Literary Synthesis

Page 3

Humphries 3

How The End of the Beginning Began During my sophomore year, I excelled in my English class. I was in the International Baccalaureate (IB) program, and each student was required to do a project in order to advance from an internal program called Middle Years Program (MYP) to IB. I voluntarily took on a huge writing project (45 or so pages) instead a simple research project that most faculty encouraged and most students did. While most of the other students were using Elmer's and poster board to present their project, my friend and I co-wrote a small novel and got it spiral bound. I remember being so proud that we took on such a huge task.
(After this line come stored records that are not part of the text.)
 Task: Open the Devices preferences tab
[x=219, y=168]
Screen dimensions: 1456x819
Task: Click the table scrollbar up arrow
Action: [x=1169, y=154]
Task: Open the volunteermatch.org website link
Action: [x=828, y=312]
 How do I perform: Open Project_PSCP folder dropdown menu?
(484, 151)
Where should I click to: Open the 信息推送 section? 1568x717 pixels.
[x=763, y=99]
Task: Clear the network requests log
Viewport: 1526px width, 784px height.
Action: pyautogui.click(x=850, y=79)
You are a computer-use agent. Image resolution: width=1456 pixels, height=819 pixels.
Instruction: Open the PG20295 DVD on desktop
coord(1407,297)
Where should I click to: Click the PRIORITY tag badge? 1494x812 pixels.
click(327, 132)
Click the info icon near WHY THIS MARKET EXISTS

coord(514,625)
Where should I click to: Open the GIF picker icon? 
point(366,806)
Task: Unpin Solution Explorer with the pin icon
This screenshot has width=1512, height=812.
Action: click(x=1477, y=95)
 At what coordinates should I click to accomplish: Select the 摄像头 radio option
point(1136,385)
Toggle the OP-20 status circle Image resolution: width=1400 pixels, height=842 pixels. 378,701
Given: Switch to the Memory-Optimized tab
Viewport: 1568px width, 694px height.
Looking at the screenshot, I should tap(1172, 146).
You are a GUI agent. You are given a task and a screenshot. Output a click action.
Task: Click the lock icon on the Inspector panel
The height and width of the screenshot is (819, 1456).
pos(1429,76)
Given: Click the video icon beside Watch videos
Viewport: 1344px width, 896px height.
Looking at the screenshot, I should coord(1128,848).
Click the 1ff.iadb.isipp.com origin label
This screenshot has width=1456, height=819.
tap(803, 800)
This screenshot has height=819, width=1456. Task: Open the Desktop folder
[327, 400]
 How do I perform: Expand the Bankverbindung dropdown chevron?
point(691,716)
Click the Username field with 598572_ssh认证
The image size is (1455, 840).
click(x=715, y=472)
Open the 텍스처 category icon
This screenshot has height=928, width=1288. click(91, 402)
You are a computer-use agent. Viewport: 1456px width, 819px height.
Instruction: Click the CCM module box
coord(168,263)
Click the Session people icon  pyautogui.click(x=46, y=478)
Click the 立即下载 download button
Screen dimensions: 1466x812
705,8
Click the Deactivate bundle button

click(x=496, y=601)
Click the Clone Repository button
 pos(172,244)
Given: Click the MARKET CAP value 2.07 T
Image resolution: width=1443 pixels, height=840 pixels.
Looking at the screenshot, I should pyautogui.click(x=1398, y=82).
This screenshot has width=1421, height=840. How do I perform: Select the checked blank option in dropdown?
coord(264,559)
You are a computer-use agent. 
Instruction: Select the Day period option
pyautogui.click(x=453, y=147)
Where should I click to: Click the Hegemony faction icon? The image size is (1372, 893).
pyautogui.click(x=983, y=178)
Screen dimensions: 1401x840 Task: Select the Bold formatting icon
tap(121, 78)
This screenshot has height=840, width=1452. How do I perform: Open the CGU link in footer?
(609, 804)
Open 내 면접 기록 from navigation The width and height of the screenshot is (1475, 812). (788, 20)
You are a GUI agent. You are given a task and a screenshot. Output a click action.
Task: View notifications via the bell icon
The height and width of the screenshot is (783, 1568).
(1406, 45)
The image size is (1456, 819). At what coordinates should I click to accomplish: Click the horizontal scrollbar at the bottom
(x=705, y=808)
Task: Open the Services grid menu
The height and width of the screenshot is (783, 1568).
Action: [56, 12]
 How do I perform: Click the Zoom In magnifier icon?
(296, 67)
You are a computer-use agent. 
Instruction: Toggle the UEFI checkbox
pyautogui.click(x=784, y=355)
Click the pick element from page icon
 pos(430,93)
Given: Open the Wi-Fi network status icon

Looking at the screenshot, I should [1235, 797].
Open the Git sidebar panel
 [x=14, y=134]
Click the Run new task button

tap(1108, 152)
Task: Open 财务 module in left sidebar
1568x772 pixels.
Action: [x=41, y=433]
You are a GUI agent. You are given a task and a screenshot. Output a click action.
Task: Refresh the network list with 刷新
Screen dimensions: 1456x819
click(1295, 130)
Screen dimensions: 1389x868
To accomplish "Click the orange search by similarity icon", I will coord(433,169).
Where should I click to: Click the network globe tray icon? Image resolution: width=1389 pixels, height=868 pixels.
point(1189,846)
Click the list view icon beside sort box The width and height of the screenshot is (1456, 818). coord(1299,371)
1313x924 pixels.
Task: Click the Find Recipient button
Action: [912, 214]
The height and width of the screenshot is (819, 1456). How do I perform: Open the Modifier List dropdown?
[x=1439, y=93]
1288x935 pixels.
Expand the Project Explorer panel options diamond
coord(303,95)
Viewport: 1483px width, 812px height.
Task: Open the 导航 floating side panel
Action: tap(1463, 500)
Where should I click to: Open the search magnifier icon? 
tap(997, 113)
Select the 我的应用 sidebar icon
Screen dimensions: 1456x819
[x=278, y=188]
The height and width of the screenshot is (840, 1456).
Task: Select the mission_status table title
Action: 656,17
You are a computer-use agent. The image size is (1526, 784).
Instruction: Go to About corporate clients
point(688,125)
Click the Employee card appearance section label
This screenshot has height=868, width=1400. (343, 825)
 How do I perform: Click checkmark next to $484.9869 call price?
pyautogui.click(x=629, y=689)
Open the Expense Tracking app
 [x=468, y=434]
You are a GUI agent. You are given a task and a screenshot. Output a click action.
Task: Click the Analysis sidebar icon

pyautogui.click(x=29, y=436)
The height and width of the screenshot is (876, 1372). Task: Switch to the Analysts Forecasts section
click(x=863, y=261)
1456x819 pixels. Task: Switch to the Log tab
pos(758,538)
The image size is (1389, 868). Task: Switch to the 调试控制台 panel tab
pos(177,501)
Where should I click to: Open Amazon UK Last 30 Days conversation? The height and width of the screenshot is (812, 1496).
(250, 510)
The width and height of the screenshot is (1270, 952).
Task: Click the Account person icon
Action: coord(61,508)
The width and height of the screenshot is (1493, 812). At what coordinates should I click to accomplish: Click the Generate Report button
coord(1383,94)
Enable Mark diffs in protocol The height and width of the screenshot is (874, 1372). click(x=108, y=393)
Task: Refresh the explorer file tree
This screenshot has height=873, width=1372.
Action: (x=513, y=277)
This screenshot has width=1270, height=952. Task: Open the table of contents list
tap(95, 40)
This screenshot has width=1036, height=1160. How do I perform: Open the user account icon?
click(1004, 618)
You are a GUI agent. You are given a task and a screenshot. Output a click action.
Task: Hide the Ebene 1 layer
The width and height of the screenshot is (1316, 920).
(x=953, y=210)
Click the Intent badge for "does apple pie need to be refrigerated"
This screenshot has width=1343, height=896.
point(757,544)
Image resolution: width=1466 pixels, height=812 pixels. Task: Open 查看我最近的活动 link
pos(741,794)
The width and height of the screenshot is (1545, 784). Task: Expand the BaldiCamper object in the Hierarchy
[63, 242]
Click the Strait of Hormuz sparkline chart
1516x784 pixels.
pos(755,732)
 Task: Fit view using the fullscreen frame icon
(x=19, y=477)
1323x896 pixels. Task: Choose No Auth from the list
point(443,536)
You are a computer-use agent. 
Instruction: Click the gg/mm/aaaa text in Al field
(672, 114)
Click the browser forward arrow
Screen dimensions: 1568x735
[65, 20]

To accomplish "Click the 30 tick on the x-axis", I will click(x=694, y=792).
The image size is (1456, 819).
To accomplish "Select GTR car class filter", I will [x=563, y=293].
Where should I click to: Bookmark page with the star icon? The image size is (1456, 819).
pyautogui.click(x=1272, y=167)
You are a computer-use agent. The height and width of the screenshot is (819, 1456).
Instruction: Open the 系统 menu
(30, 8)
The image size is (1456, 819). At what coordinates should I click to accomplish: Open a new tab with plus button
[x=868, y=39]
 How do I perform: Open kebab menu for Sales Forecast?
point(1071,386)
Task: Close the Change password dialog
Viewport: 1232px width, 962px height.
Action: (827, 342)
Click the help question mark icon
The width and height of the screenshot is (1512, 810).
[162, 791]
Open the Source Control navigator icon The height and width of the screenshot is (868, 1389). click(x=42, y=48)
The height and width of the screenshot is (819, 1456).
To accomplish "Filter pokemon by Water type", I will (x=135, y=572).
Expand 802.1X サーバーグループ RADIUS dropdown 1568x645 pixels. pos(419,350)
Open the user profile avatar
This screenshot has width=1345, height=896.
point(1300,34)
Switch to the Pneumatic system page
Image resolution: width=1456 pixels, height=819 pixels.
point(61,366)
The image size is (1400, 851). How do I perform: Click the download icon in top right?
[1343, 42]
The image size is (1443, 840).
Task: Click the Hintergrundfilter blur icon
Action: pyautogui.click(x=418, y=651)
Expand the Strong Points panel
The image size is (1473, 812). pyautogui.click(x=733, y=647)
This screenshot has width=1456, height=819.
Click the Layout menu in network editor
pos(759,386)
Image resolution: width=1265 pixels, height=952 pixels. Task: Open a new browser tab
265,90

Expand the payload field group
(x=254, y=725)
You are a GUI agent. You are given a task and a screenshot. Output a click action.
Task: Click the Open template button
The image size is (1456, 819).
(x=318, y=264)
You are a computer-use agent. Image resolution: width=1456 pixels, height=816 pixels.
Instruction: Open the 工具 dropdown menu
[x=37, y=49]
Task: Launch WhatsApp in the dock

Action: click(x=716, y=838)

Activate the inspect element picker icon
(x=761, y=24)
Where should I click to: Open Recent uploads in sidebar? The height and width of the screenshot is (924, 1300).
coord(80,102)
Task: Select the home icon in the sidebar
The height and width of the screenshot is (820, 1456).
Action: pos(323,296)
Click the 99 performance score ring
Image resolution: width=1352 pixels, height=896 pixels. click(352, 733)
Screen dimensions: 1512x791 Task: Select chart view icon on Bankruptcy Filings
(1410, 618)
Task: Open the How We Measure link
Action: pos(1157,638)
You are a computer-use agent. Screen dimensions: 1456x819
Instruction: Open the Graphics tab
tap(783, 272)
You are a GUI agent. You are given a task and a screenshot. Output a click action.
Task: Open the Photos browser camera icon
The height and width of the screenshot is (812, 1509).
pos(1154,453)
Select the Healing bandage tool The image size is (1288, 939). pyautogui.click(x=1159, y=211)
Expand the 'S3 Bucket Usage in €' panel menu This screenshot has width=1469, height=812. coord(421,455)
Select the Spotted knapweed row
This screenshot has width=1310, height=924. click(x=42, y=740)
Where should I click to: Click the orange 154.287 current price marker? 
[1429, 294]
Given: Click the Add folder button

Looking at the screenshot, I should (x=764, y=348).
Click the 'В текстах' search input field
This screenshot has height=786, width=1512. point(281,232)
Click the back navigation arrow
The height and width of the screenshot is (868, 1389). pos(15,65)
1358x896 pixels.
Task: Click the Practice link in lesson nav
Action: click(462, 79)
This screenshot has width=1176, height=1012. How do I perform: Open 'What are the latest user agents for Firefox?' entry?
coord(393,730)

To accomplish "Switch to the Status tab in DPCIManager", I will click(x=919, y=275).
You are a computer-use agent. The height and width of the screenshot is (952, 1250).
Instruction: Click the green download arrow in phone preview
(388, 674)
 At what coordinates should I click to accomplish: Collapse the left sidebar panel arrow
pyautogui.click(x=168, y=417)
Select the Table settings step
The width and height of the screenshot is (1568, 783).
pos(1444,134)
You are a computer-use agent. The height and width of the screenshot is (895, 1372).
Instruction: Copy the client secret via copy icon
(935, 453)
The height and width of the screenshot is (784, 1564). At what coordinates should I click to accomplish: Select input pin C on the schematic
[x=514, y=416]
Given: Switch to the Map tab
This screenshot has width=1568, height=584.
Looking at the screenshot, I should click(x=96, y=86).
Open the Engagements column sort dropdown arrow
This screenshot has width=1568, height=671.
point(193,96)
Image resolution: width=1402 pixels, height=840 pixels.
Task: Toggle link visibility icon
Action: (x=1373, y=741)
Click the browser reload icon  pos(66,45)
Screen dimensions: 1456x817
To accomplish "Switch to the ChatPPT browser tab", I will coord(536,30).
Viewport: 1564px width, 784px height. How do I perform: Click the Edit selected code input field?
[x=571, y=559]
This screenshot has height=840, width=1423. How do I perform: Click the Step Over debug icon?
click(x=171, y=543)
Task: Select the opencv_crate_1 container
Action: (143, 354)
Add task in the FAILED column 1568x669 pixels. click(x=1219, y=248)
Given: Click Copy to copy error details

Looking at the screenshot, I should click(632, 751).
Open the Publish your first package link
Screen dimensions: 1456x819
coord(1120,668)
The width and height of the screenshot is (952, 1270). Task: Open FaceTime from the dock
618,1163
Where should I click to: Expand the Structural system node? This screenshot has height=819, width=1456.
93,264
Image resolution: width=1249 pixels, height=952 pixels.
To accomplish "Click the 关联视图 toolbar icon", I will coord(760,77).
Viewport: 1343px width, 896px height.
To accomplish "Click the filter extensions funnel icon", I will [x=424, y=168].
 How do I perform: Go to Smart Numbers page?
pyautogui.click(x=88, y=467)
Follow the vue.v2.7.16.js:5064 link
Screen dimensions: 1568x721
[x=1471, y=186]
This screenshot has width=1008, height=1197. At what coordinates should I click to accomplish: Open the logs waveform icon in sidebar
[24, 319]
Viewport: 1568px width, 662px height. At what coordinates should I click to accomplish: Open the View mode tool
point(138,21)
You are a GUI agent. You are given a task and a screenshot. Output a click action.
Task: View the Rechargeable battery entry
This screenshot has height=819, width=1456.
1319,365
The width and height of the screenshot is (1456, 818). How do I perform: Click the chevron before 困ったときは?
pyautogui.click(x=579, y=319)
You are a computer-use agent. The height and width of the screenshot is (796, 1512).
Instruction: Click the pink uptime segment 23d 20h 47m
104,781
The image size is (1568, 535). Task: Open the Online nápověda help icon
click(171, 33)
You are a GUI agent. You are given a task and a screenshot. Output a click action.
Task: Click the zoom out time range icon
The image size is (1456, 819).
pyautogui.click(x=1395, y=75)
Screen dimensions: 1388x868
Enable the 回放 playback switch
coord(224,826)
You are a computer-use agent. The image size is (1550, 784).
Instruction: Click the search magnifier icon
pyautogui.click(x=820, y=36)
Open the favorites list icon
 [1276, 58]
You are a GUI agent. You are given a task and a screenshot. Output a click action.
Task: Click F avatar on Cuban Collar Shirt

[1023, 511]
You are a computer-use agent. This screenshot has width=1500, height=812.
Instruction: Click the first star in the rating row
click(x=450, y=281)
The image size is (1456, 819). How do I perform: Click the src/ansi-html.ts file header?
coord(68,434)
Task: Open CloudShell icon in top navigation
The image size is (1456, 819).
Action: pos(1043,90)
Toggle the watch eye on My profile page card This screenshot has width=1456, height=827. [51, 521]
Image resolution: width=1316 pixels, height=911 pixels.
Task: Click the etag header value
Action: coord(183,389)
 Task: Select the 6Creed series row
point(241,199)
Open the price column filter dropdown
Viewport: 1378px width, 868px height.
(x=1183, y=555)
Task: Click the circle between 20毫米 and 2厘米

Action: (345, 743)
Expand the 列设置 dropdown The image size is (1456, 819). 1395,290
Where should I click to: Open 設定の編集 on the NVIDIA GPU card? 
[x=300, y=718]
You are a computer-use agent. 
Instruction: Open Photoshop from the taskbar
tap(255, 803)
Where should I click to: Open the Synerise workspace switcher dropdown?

Some called us overachievers. At this time, I had high self-efficacy and an internal locus of control; this means that I believed I had both the ability and knowledge to complete my work well and that I controlled how well I did. It was not luck, chance, or the professor who decided my grade; I decided that by how hard I worked. I also took "active control of [my] writing", a direct symptom of an internal locus of control (McCarthy et al. 467). I was in a really good place, mentally and emotionally, with my writing, but of course, this narrative wouldn't be fun if there wasn't conflict. Naturally, I went into my junior year of high school with a lot of confidence in the English field, and that was very quickly shot down. The interesting, engaging, and thought-provoking assignments from my sophomore year were ghosts of the past. My junior year, we began tackling academic paper writing. We read things such as Christ Stopped at Eboli, Metamorphosis, The Stranger, and The Heart of Darkness, and we had to draw connections, look deeper into the text, etc. My interest level plummeted, and I simply saw every assignment as just one more hoop to jump through. I transferred my skills of examining a text from Harry Potter, but my writing itself took a turn for the worst. It was so rigid, so formulaic. I closed off my writing by self-imposing (or maybe not exclusively self) "rules" about writing. (I believe we talked about this in several articles across both pedagogy courses. Luckily, my internship mentor seems hell bent on breaking every one of them for his students.)